#### Work to be completed
Reproduce verbatim the data between the lines holding "is (735, 2576)." and "Looking at the image, I should click on (271, 2386).", inclusive, and nothing else.

#### Given entries
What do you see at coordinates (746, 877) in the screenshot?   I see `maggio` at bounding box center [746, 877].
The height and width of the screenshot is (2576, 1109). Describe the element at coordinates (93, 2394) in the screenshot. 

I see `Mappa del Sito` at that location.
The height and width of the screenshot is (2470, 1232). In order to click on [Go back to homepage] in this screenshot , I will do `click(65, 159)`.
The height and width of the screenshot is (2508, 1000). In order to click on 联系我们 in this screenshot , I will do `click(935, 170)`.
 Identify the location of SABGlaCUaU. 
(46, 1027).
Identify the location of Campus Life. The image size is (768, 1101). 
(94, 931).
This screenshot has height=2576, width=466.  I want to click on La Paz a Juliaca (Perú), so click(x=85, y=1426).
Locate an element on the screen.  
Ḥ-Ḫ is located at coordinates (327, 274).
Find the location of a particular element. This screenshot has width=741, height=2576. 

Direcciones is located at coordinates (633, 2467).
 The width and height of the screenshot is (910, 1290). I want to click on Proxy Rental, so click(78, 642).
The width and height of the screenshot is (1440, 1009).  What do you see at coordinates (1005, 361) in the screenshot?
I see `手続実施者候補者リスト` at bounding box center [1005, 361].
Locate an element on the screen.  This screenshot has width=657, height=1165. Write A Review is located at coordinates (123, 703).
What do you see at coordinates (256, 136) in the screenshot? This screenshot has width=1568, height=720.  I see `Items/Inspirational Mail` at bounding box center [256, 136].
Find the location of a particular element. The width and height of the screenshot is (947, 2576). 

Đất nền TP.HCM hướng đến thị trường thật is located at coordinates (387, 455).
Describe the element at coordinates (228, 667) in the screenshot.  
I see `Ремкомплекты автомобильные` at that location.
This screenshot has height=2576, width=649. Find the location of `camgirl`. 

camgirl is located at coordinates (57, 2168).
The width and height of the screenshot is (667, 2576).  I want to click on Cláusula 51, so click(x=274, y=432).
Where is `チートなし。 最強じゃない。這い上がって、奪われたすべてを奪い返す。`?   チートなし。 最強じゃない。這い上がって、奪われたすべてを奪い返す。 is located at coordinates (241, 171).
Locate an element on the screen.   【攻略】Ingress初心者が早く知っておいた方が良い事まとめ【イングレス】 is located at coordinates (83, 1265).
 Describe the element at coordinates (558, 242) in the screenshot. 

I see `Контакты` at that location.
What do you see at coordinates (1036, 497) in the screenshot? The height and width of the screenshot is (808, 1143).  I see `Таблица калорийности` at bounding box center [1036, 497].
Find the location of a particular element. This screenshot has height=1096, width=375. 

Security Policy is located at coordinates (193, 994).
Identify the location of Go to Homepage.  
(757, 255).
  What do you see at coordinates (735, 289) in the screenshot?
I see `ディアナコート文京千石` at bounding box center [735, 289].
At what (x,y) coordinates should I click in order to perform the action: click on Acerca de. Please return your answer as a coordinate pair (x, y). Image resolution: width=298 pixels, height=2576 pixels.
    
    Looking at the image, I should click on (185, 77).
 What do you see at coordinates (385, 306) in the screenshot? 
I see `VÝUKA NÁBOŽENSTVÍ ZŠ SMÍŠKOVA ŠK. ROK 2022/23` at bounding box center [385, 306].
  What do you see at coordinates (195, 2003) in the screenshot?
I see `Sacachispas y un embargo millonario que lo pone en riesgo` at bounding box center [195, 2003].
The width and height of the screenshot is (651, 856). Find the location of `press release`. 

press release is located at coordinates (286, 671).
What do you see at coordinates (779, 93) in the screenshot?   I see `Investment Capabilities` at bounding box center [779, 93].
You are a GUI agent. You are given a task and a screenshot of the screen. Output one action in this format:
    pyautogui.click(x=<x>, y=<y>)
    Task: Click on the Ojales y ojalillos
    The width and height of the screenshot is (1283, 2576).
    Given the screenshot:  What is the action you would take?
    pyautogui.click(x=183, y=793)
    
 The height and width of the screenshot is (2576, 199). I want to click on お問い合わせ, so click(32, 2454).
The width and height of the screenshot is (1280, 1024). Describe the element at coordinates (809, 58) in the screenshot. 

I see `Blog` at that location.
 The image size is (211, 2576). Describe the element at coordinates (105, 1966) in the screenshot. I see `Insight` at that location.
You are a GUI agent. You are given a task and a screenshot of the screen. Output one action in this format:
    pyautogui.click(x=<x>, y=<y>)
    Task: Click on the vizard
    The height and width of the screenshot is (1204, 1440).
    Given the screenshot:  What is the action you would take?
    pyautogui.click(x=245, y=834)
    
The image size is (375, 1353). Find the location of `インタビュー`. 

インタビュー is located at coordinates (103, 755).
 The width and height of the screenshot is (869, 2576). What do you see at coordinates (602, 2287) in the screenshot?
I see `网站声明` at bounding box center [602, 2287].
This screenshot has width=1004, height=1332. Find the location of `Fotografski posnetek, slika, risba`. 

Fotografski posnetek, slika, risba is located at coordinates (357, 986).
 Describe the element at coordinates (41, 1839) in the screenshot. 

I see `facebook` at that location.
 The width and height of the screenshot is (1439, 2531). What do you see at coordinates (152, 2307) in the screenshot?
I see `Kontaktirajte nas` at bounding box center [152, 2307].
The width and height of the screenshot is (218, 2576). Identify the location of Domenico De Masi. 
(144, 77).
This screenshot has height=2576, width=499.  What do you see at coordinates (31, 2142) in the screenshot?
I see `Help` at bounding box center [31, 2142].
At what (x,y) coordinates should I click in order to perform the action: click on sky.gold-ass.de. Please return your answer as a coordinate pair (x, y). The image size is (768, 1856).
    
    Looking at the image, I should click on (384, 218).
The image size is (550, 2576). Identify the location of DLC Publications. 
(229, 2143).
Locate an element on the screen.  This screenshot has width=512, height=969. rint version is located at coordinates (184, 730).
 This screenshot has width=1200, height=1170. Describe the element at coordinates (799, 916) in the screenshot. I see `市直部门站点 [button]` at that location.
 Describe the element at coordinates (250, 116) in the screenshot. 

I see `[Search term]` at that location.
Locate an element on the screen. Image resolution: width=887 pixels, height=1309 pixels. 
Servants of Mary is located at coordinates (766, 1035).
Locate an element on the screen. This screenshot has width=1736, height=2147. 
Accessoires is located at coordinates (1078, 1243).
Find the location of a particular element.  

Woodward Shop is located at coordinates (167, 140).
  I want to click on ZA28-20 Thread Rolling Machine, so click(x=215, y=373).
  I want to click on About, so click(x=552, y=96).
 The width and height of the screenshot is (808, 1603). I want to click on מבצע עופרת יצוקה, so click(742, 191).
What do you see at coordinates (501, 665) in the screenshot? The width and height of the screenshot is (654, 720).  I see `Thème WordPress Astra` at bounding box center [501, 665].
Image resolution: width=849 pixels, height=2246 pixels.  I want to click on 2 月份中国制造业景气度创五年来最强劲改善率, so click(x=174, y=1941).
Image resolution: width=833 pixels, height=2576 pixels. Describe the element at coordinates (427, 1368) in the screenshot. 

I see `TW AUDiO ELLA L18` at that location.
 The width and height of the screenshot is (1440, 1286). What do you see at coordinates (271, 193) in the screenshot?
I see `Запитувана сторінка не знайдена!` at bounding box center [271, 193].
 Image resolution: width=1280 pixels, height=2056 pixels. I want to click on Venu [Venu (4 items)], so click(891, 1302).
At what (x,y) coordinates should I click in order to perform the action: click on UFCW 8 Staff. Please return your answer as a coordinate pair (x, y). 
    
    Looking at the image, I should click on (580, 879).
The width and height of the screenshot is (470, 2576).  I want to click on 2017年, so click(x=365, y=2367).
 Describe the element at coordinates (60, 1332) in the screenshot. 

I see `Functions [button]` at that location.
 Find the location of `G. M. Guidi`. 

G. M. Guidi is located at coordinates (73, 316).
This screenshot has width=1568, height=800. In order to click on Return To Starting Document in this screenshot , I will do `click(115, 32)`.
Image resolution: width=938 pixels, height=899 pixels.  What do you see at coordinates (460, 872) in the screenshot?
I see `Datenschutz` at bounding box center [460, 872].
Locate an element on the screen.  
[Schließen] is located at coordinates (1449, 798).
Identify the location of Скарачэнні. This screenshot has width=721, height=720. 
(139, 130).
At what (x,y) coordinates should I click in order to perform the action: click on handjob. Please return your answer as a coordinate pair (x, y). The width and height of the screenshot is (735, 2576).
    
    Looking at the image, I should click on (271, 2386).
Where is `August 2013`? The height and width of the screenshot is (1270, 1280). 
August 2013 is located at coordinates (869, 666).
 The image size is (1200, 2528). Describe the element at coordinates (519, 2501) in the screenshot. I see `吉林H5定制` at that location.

#### Answer
At what (x,y) coordinates should I click in order to perform the action: click on handjob. Please return your answer as a coordinate pair (x, y). The width and height of the screenshot is (735, 2576).
    
    Looking at the image, I should click on (271, 2386).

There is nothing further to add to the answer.